::: EXERCISE DATA :::

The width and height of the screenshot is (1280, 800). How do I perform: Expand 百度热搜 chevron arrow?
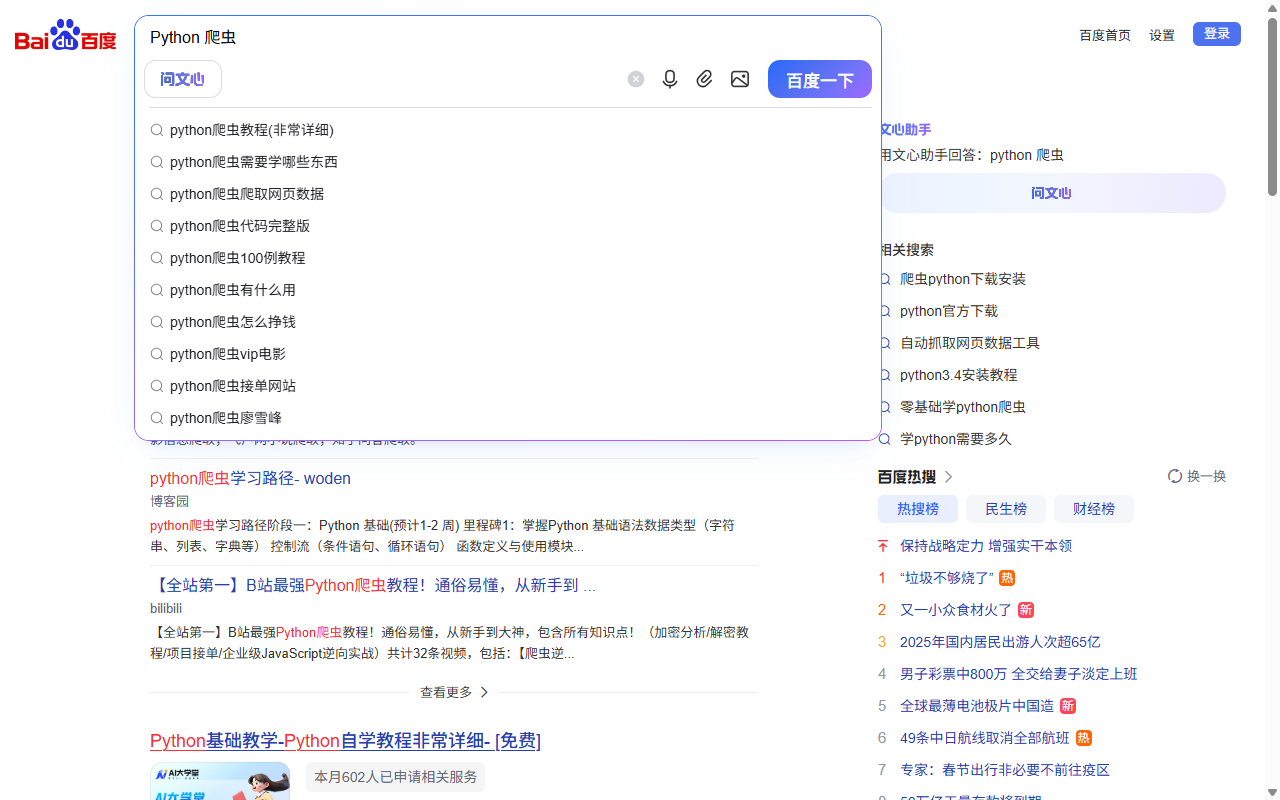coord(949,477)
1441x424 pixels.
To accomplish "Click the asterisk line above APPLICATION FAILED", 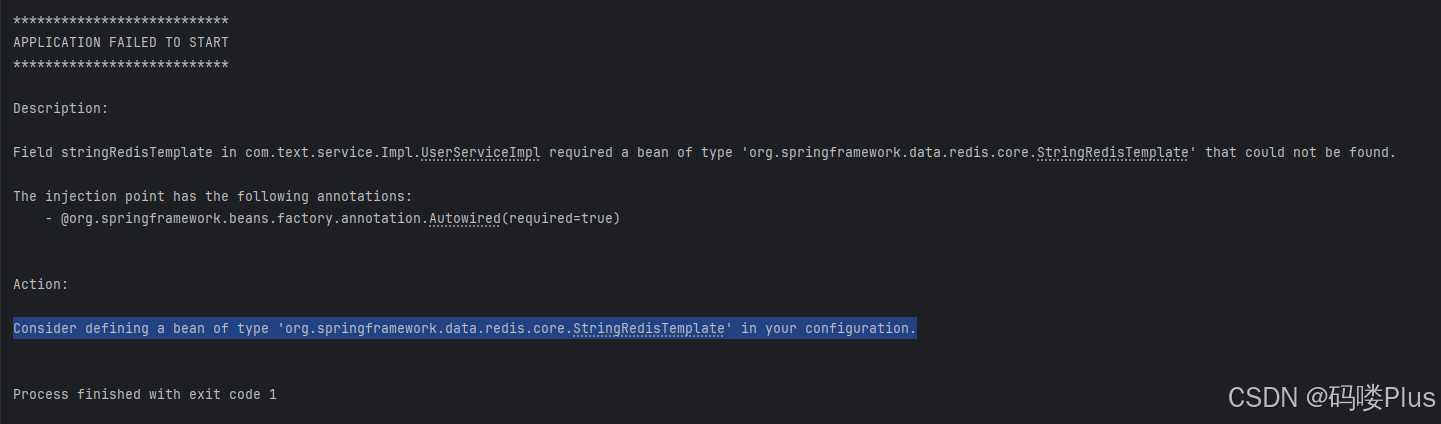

:::
::: EXERCISE DATA :::

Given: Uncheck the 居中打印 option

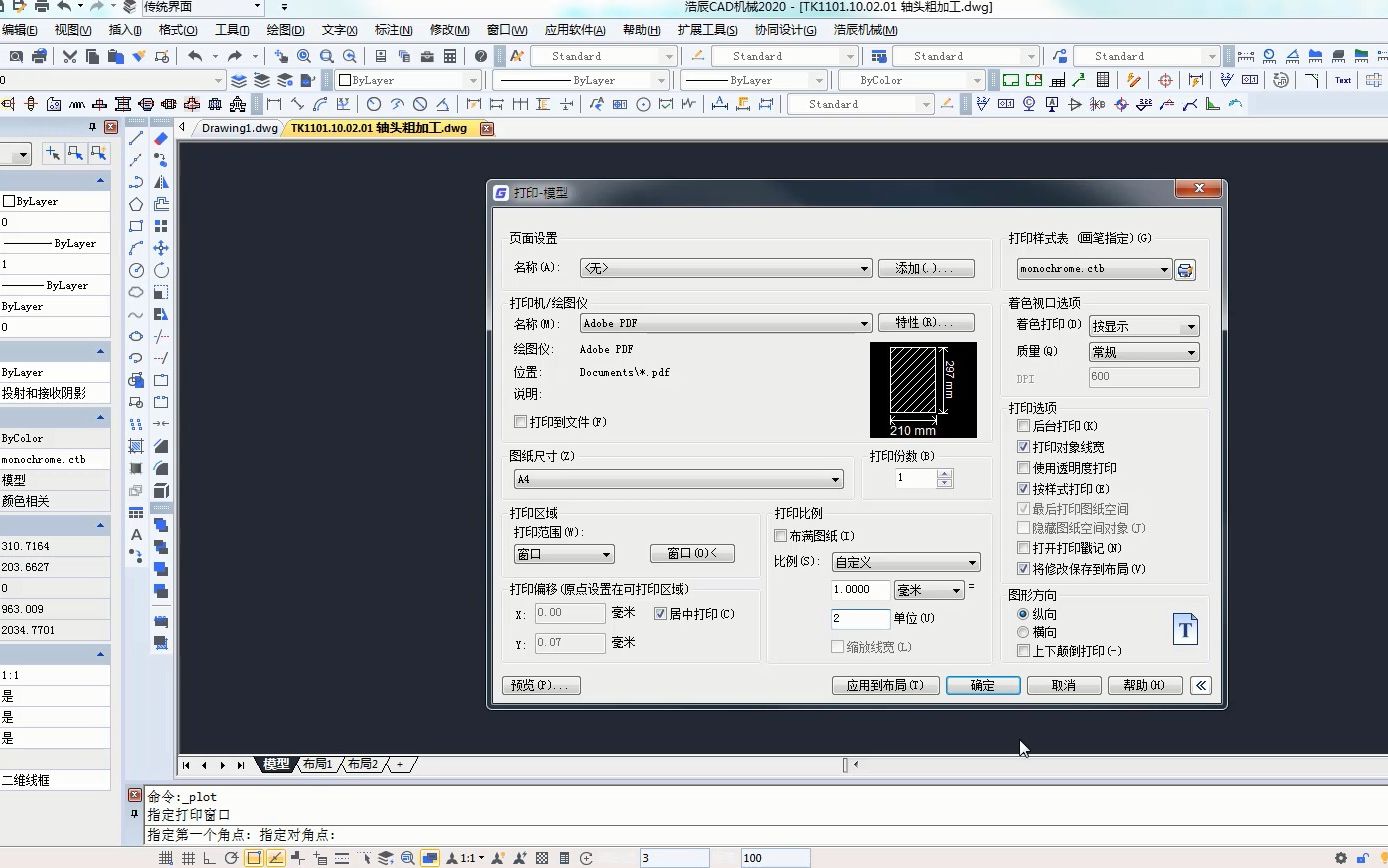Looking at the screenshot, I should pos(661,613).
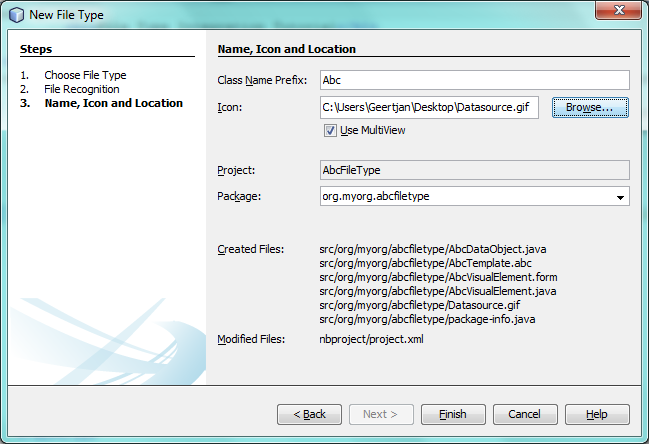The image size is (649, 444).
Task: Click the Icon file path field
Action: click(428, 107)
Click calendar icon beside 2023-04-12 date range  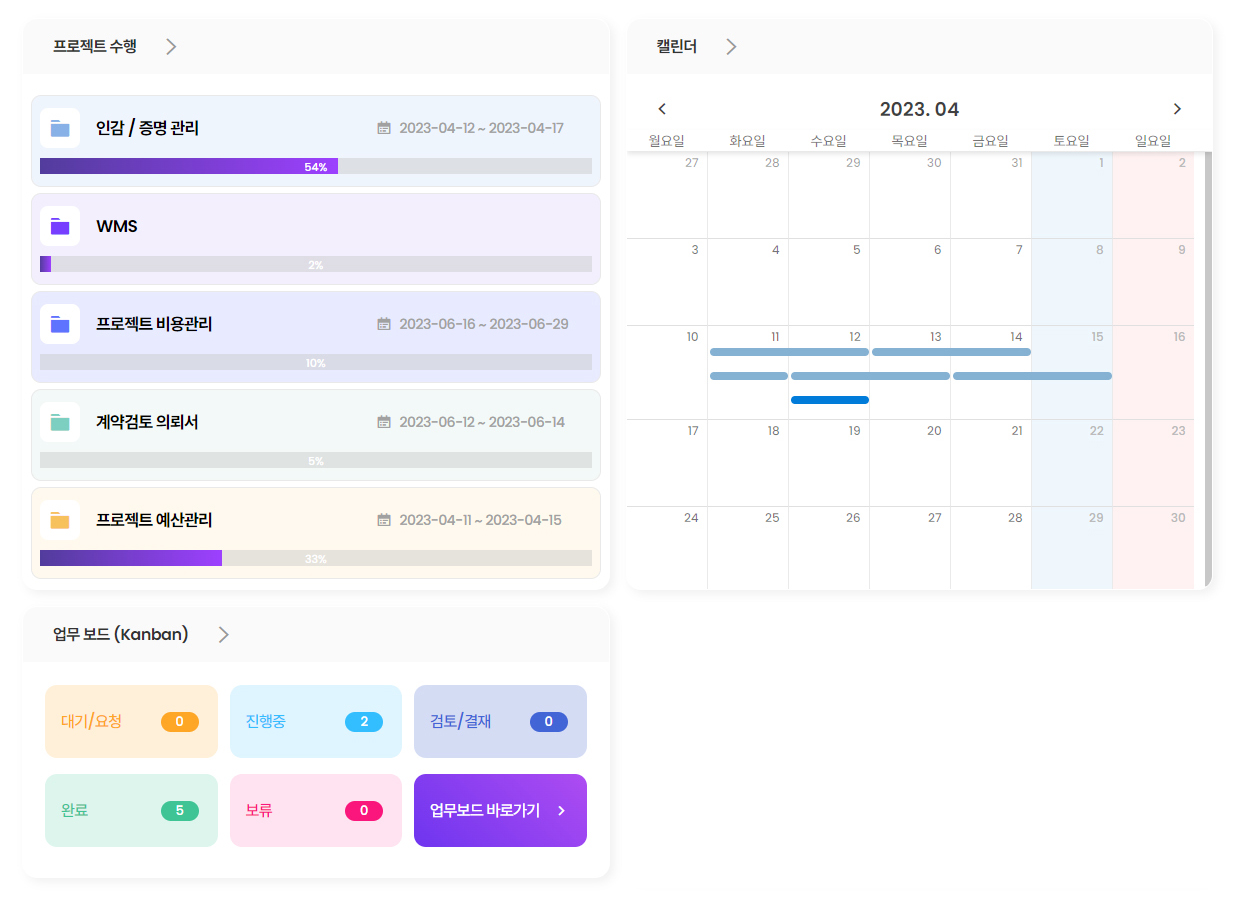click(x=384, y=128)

:::

§ **EXERCISE DIRECTIONS**: Skipping the pictures, print the lines in the listing above exactly as written, starting at the line with "1441x424 pixels." and ending at the line with "the asterisk line", both included.

§ **ANSWER SPACE**:
1441x424 pixels.
To accomplish "Click the asterisk line above APPLICATION FAILED", 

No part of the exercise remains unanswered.